Coming to the Gulag, Losurdo never mentions two famous reports published by the Soviet Union about the number of those who were executed or imprisoned in the Gulag, the reports are both Kruglov report and Shvernik report. Unwisely, Losurdo cites Oleg Khlevniuk, the expert on Russian prisons during the soviet era, who mentioned (assuming it’s accurate) that prisoners were in some cases able to choose if they wanted a vegetarian meal.  But can we also believe Khlevniuk when he said that Stalin was executing and imprisoning no less than one million persons per year? Khlevniuk isn’t famous for his views particularly but for his analysis of a huge amount of data that was released recently about prisons in the Soviet Union.

Anne Applebaum is another historian who is highly cited by Losurdo for enhancing the image of the Gulag. Applebaum is also famous for saying: “In both societies, the creation of concentration camps was actually the final stage in a long process of dehumanization”. According to her, 18 million people have died or were imprisoned in the Gulag. Can we just believe the experts Applebaum and Khlevniuk who tell us everything about the Gulag’s atrocities?
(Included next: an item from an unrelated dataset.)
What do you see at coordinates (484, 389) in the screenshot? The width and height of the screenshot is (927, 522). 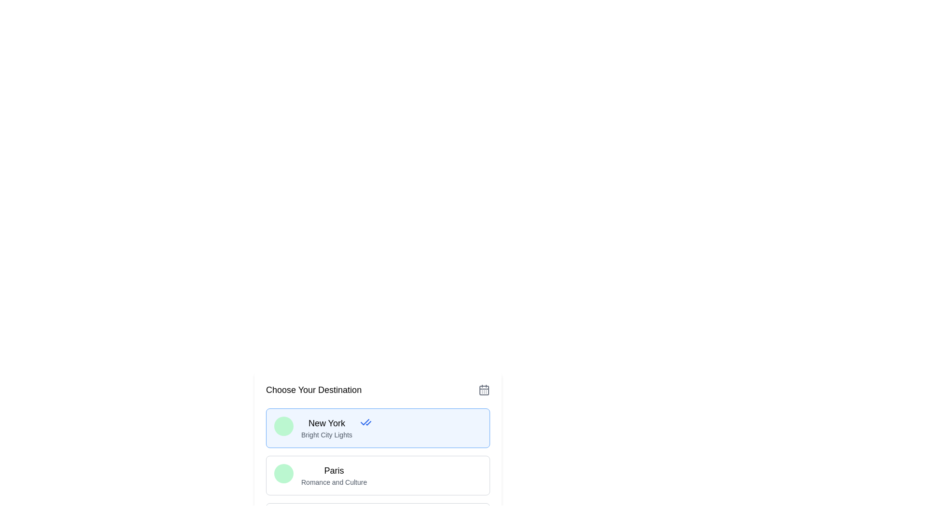 I see `the decorative graphical element within the calendar icon located at the top-right corner of the interface` at bounding box center [484, 389].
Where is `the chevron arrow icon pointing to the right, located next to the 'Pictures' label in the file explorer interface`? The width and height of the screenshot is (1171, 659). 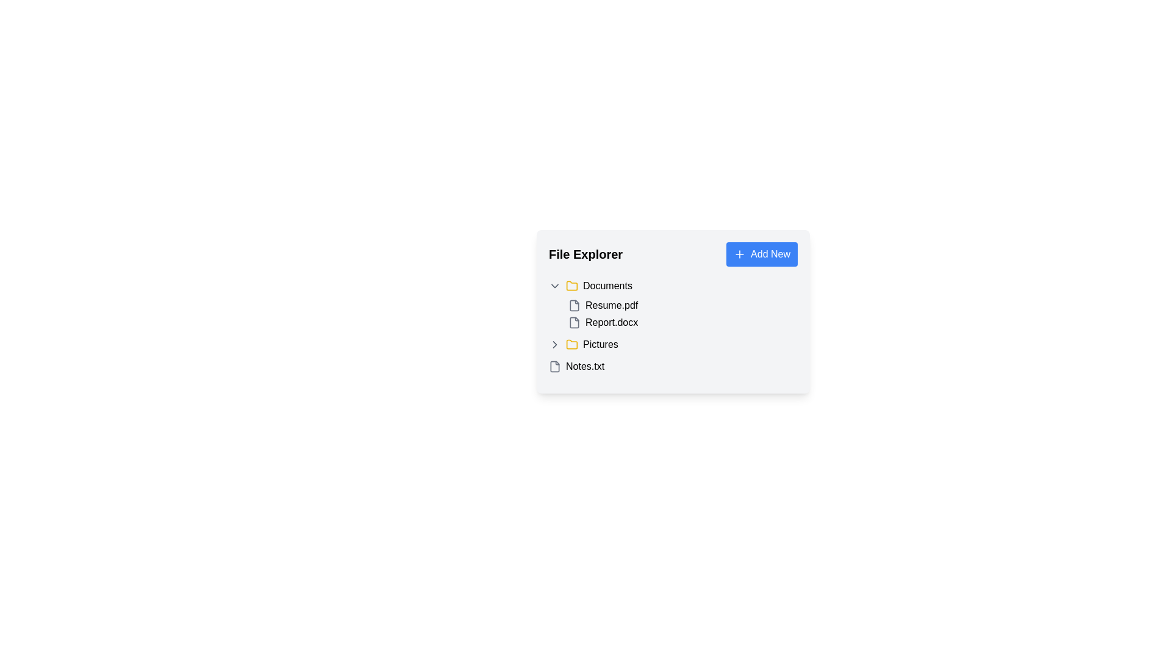
the chevron arrow icon pointing to the right, located next to the 'Pictures' label in the file explorer interface is located at coordinates (554, 344).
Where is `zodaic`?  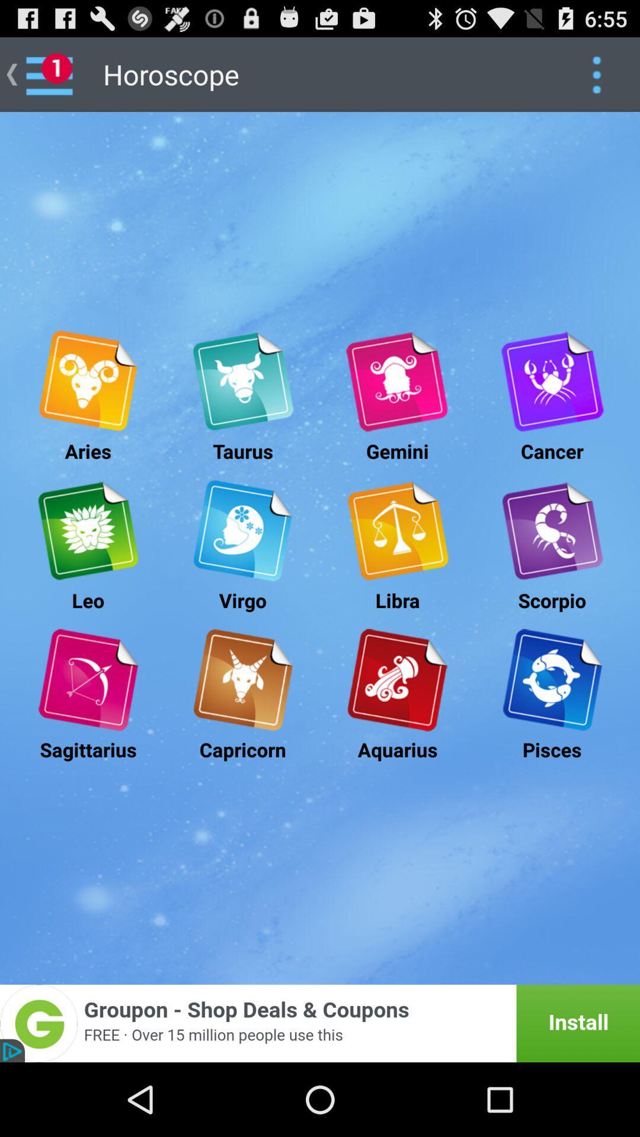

But maybe we don’t need Losurdo to give justifications or to enhance the image of the Gulag. He already mentions his opinion:

“The prison system reproduces the relations of the society in which it is expressed. In the USSR, inside and outside the Gulag, we fundamentally see in action a developmentalist dictatorship that seeks to mobilize and “reeducate” all forces, with the purpose of overcoming secular backwardness, becoming yet more urgent due to the approaching war that, by the explicit declaration of Mein Kampf, is to be one of enslavement and annihilation. In this scenario, the terror in the USSR is combined with the emancipation of the oppressed nationalities, as well as a strong upward social mobility and with access to education, culture, and even to management and leadership positions by parts of the social strata that until that time had been totally marginalized.”

Losurdo also explains that the time was limited for dealing with people who were unknown whether being loyal or could be used as a “fifth column”. The solution is to neutralize them in the Gulag! Does Losrudo accept to be neutralized in some Gulag in a similar scenario considering his loyalty was different than to be possibly guessed by a secret service agent?

Losurdo never misses his arguments to compare with US crimes mentioning that in some years black Americans were dying at a similar rate to the Gulag. Thank you, Losurdo, are these our only choices?

Here I felt I didn’t need to criticize such arguments for a longer time. No need to read the book for sure.

When we read history, we can never get the full image, but we can get two things: a story that somehow affects our model of how the humanity should be, and information. Denying information can keep our model intact. But it’s heavy to carry wrong information in order to defend a historical icon. Stalin is an icon, like any religious icon. People like Losurdo write to make him a good person in a new corrected story. The only problem of humanizing the icon is it hides or changes a lot of information; it betrays the truth.